Re: [Rd] Re: [R] Memory Fragmentation in R

From: Luke Tierney <luke_at_stat.uiowa.edu>
Date: Sun 20 Feb 2005 - 09:58:23 EST

On Sat, 19 Feb 2005, Nawaaz Ahmed wrote:

> Thanks Brian. I looked at the code (memory.c) after I sent out the first
> email and noticed the malloc() call that you mention in your reply.
> Looking into this code suggested a possible scenario where R would fail in

> malloc() even if it had enough free heap address space.
>

> I noticed that if there is enough heap address space (memory.c:1796,
> VHEAP_FREE() > alloc_size) then the garbage collector is not run. So malloc
> could fail (since there is no more address space to use), even though R

> itself has enough free space it can reclaim. A simple fix is for R to try

> doing garbage collection if malloc() fails.
>
> I hacked memory.c() to look in R_GenHeap[LARGE_NODE_CLASS].New if malloc()

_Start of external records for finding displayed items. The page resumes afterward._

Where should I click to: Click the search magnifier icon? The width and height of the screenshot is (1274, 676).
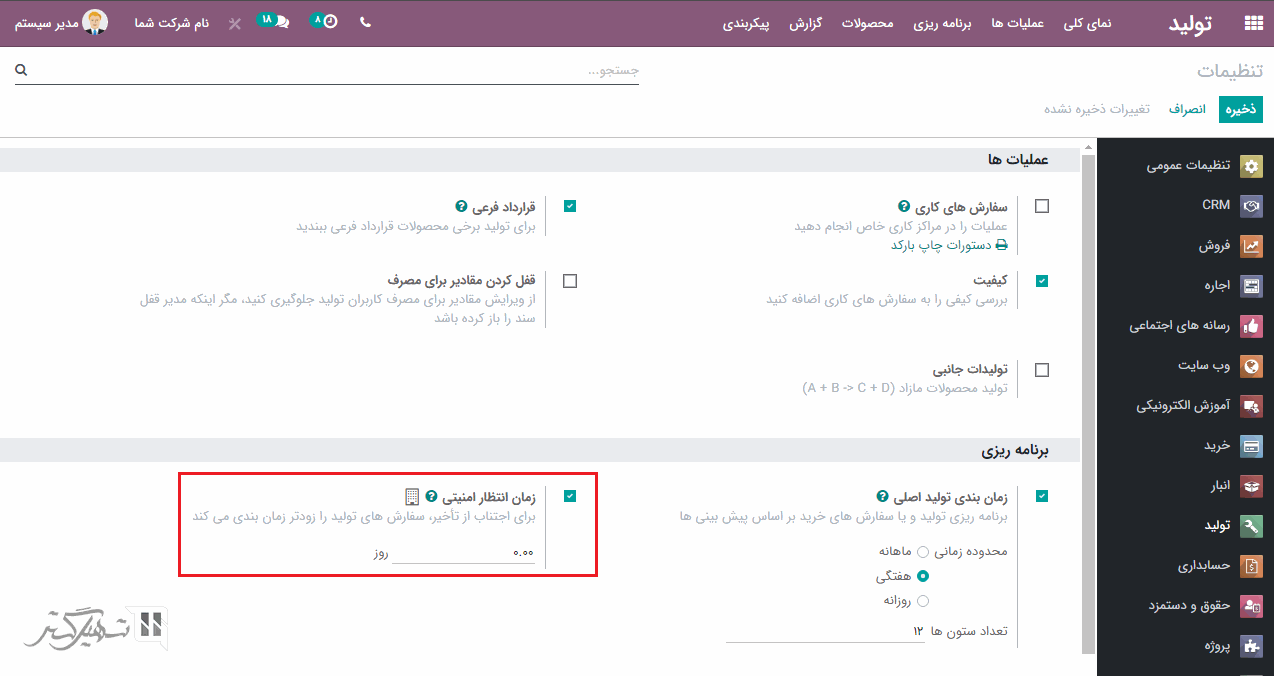point(21,71)
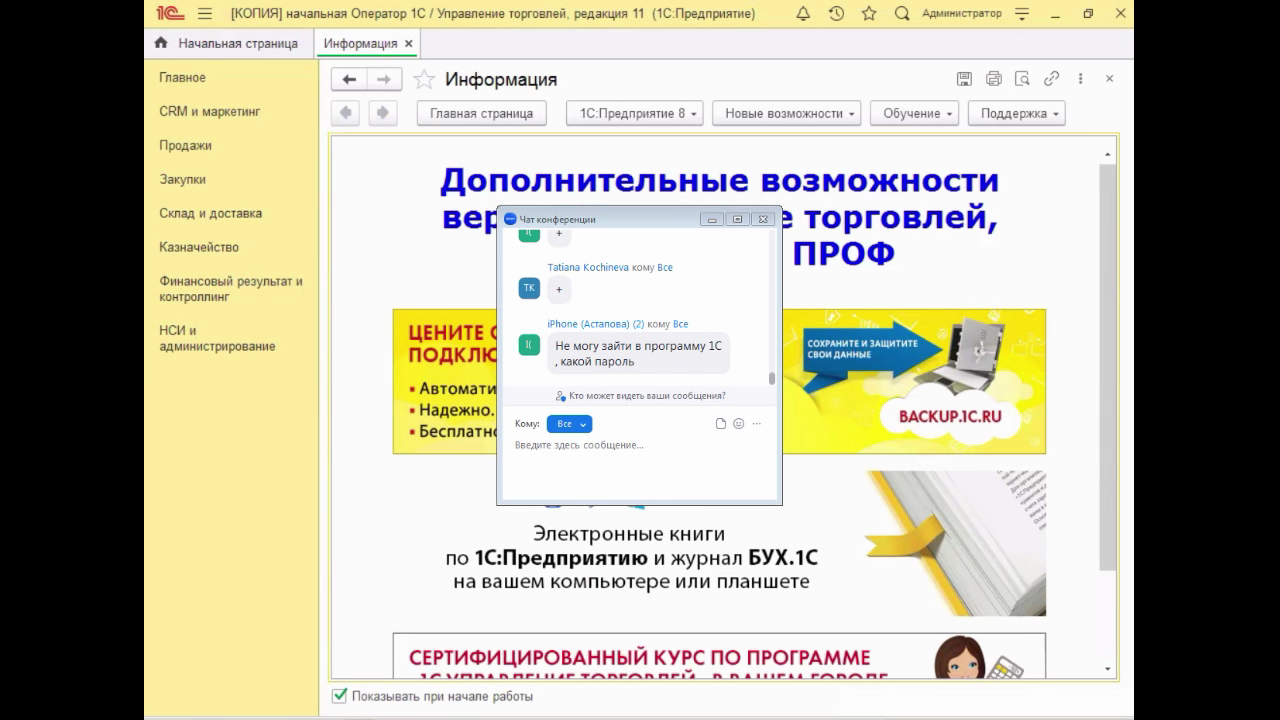Click 'Кто может видеть ваши сообщения?' link

[x=646, y=396]
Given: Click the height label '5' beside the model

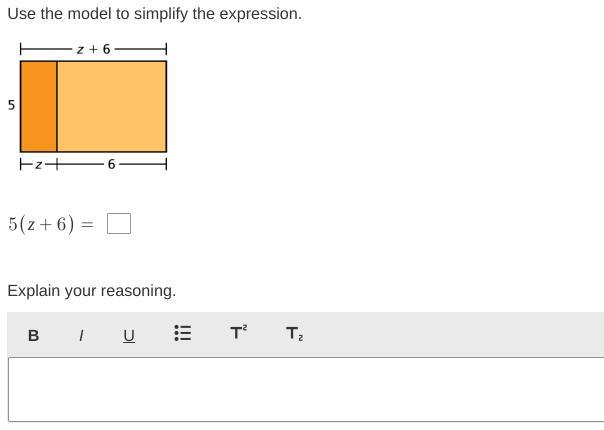Looking at the screenshot, I should point(11,105).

> fails (in a very similar fashion to ReleaseLargeFreeVectors())

> I did a "best-fit" stealing from this list and returned it to allocVector().

> This seemed to fix my particular problem - the large vectors that I had

> allocated in the previous round were still sitting in this list. Of course,
> the right thing to do is to check if there are any free vectors of the right
> size before calling malloc() - but it was simpler to do it my way (because I
> did not have to worry about how efficient my best-fit was; memory allocation
> was anyway going to fail).
>
> I can look deeper into this and provide more details if needed.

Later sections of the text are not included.